On Politics

The Rev. Kamikaze

With just nine contests remaining, the Democratic presidential nomination race is getting even more interesting. Just days ago, it seemed that the only way that Barack Obama could fail to clinch his party's nod would be to leave his wife and move in with the Rev. Jeremiah Wright.

That is, until Wright took to the lectern at the National Press Club to launch what amounted to a kamikaze attack on Obama's candidacy,

sputtering nonsense that must have left the senator's campaign operatives wondering whether they had accidentally tuned their TVs to the political horror channel.

Some suggest that the reverend's rant could breathe new life into Hillary Rodham Clinton's nearly moribund campaign and allow her to wrestle the nomination from Obama's grasp.

To be sure, the delegate arithmetic for Clinton is seemingly impossible. The NBC News count shows Obama with 1,732 delegates (1,490 pledged and 242 superdelegates) to Clinton's 1,599 (1,334 pledged plus 265 superdelegates), an advantage for the front-runner of 133 delegates. With a total of 4,048 delegates, 133 doesn't sound like much of a lead, but in the Democrats' proportional delegate-selection process, where changes are measured in millimeters, Obama indeed has a strong advantage.

Anthony Corrado, a political scientist and delegate-selection expert at Colby College, estimates that Clinton needs to win 69 percent of the remaining pledged delegates to catch up. To do so, she would have to get about 66 percent of the popular vote in the nine remaining primaries. So far, Clinton has reached that level of support in only the Arkansas primary. Superdelegates have not been helping her close the gap. Democratic consultant John Edgell's superdelegate count shows that 100 superdelegates have endorsed since March 1: 77 of them went for Obama, and 23 for Clinton.

Inadvertently or not, Clinton got one of her biggest boosts of the year from Wright, whose Monday speech seemed designed to pry the nomination from Obama's fingers. Many Democrats, and a considerable number of independents, have long assumed that in a general election Obama would not be much hampered by his race, his unusual name, his Muslim father, or his relative inexperience in dealing with national issues.

Certainly, young, well-educated Democrats seem the most open to Obama's exotic blend, just as they are to cutting-edge technologies and the newest music. "Change" is not a four-letter word to young latte Democrats.

But to downscale, high-school-educated, white Democrats who make less than $50,000 a year and are more likely to spend money at Wal-Mart than Starbucks, much about Obama seems a bit odd.
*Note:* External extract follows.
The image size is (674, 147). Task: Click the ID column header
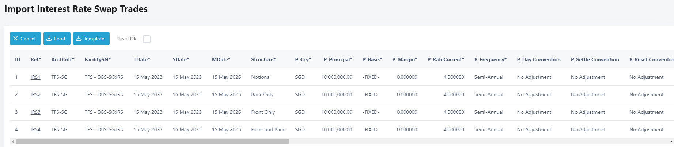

And Wright's diatribe seems to be reinforcing stereotypes with these voters, presenting Obama with his gravest crisis yet as a candidate.

Arithmetically, Obama still seems unstoppable, but the past few days have made his unusual profile tougher for older and working-class white Democrats to embrace. Even before Wright grabbed the spotlight, presumptive GOP nominee John McCain was leading Obama by 6 points among voters with a high school education or less.

Everything that Clinton could have wished for seems to have happened over the last few weeks. The news media finally got around to scrutinizing the senator from Illinois more intensely. Obama stumbled in the last debate, appearing defensive and bordering on being testy. Clinton followed up her victories in Ohio, Rhode Island, and the primary side of the "Texas two-step" primary-caucus combination with a solid 9-point win in Pennsylvania. Then Wright turned in his performance.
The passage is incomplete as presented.